Emerging state and federal policies to add Medicaid eligibility requirements could erode the coverage gains and enrollment simplifications realized under the ACA. The Trump Administration is promoting new Medicaid eligibility requirements through waivers and its proposed budget and has approved a growing number of waiver requests from states, including work requirements, which have never previously been approved for the program. Some states are no longer moving forward with implementing waiver provisions following a change in leadership in the 2018 elections,, while other states are considering adding waiver provisions.,,, These types of requirements create barriers to coverage and increase administrative burdens and costs for states., As such, they will likely dampen potential coverage gains and lead to coverage losses.

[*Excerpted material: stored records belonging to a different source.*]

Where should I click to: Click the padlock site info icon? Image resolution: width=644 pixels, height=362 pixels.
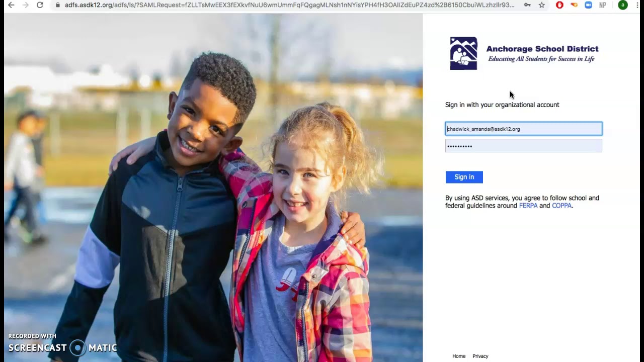click(58, 5)
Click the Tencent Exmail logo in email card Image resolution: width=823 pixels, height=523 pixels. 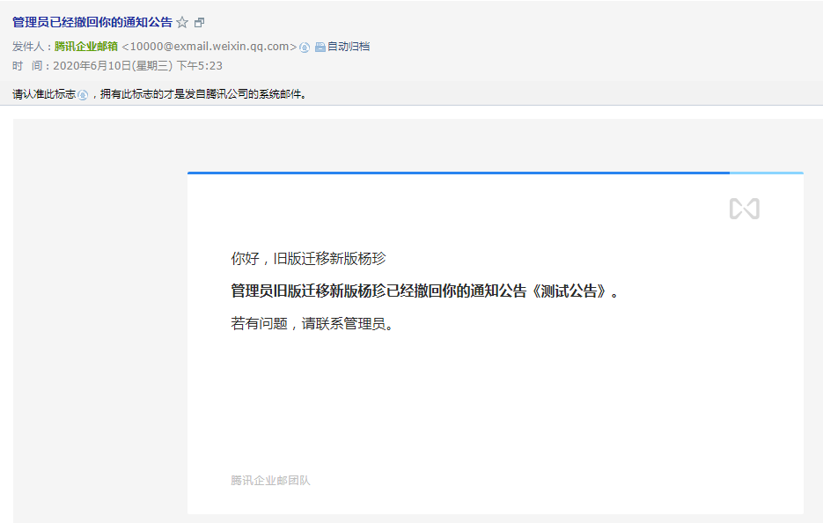tap(744, 209)
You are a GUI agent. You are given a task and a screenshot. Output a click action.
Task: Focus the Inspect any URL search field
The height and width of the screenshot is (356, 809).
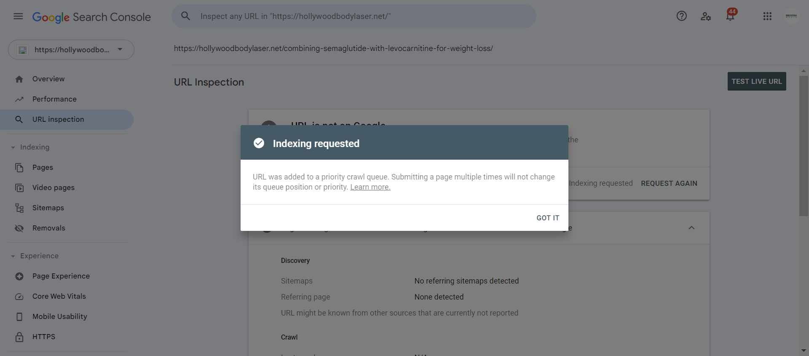[x=354, y=16]
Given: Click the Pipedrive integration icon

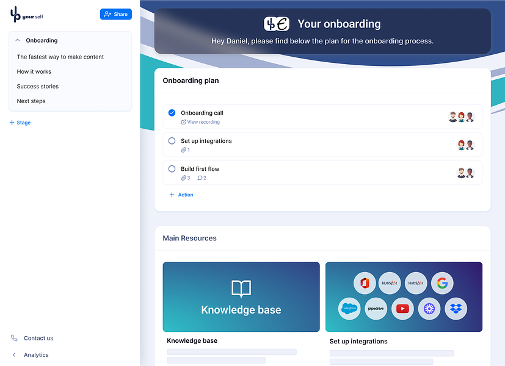Looking at the screenshot, I should click(376, 309).
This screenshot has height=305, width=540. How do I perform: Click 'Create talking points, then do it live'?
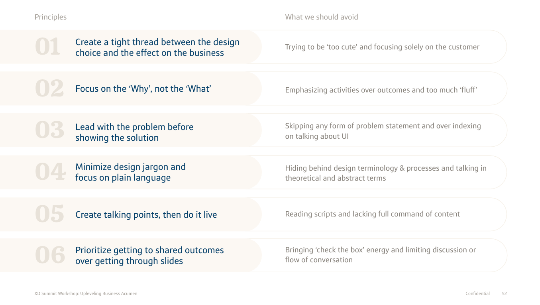[x=146, y=214]
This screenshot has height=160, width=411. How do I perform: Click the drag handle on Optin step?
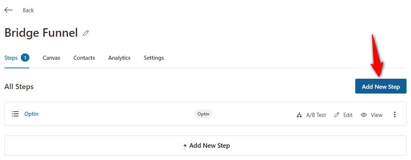pos(15,114)
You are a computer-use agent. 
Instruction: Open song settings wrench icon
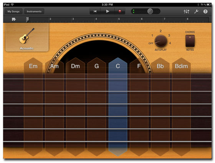196,11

Other policy changes may lead to coverage losses among eligible low-income families and growing administrative burdens on states. In 2017, coverage gains stalled and began to reverse for the first time since implementation of the ACA, and Medicaid enrollment of adults and children declined in 2018.,, Some of the decline in Medicaid enrollment could reflect the improving economy. However, some factors may be leading to a drop in enrollment among eligible individuals. While states’ growing use of technology and automation has led to improvements for individuals and states, there are concerns emerging in some states that eligible individuals may be losing coverage due to process-related issues.,, Further, other policy changes outside of Medicaid could be dampening enrollment. For example, the Trump administration substantially decreased funding for outreach and enrollment assistance, which is pivotal for helping eligible individuals get and stay enrolled in coverage. In addition, shifting immigration policies, including a proposed rule to make changes to public charge policy, will likely lead to broad decreases in participation in Medicaid among legal immigrant families and their primarily U.S.-born children and increase administrative burdens on states. Twenty states reported that they would need to change applications, forms, or other guidance, conduct additional staff training, and/or increase outreach and education to immigrant families if the public charge rule is finalized, while most of the remaining states indicated they could not yet determine how the rule would impact their operations.